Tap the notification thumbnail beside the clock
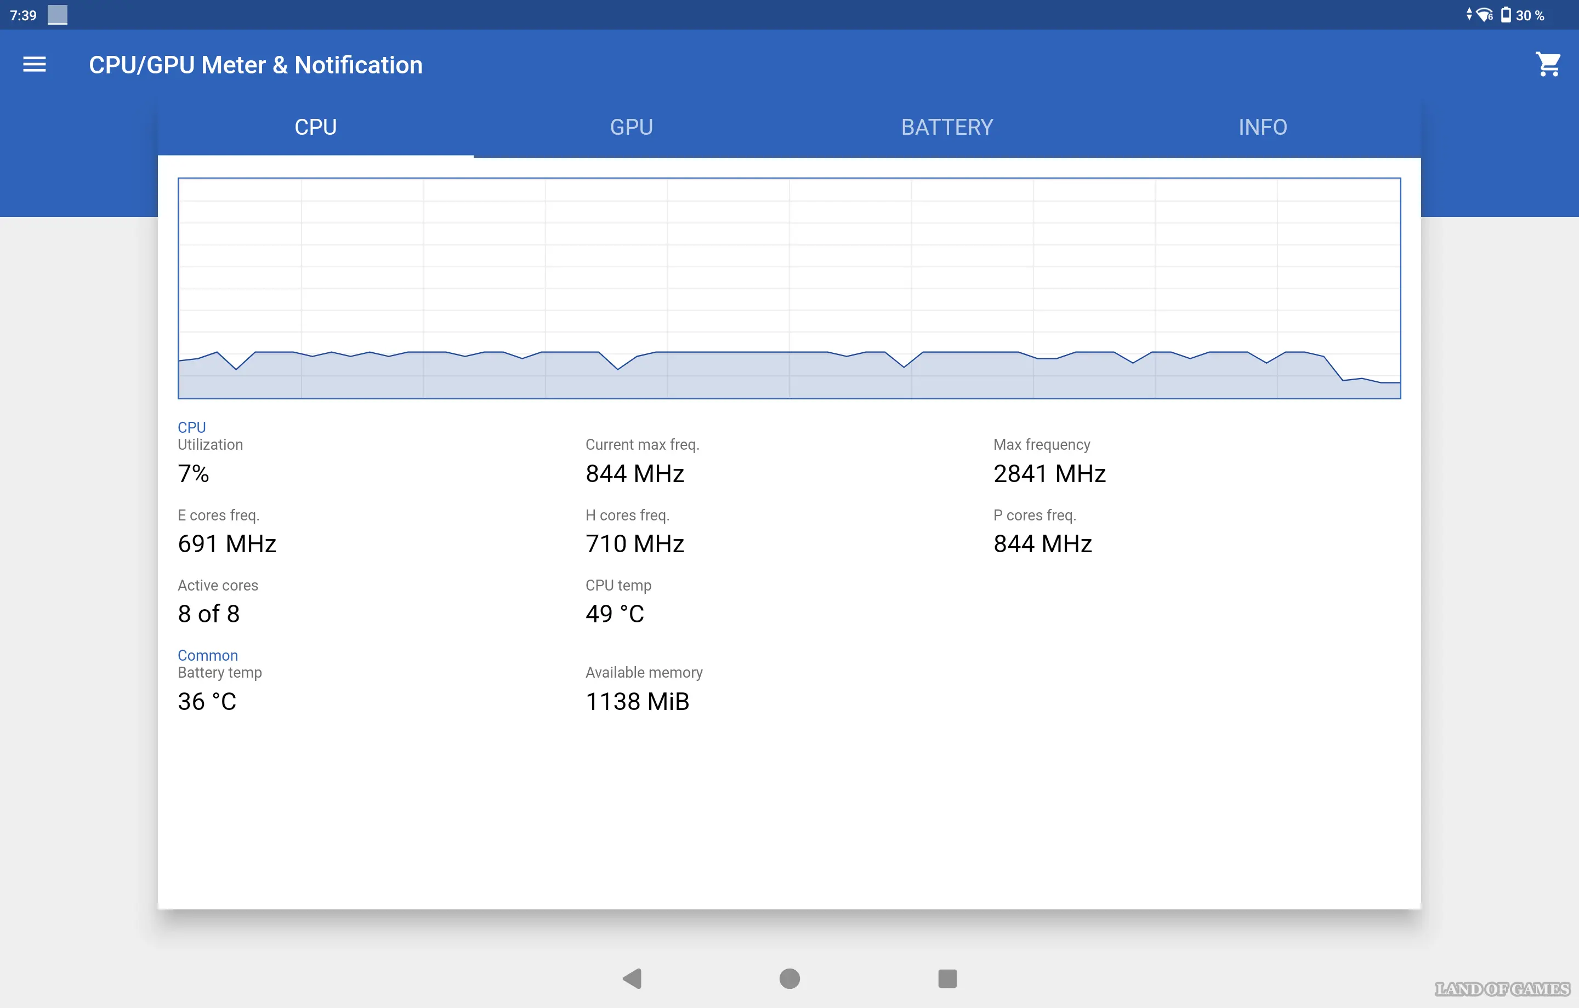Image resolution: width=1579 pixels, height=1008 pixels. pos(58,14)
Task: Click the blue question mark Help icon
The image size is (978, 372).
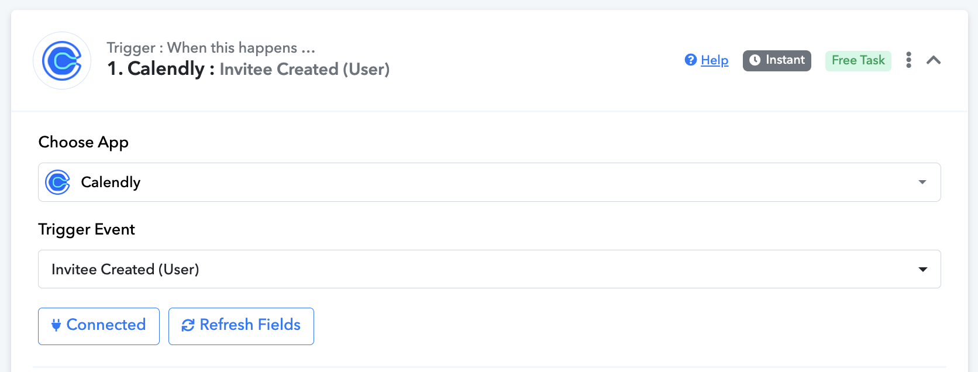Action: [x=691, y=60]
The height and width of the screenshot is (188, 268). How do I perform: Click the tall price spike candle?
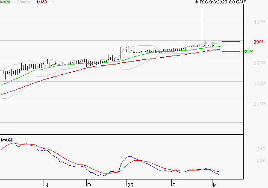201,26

|---|

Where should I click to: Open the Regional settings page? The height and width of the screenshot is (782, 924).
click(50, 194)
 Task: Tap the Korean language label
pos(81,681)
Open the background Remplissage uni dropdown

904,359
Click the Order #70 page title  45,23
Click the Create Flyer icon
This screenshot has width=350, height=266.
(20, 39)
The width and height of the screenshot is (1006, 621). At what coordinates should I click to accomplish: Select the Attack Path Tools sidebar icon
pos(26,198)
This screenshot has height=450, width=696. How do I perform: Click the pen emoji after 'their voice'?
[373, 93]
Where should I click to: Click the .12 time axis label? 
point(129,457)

|---|

§ WHAT YOU SHOULD DO:
Convert the records from the line with "Where should I click to: Click" to the line with "point(129,457)" into a Markdown table with the columns Row and Line, leaving out any blank lines.

§ FINISHED EXERCISE:
| Row | Line |
|---|---|
| 1 | Where should I click to: Click the .12 time axis label?  |
| 2 | point(129,457) |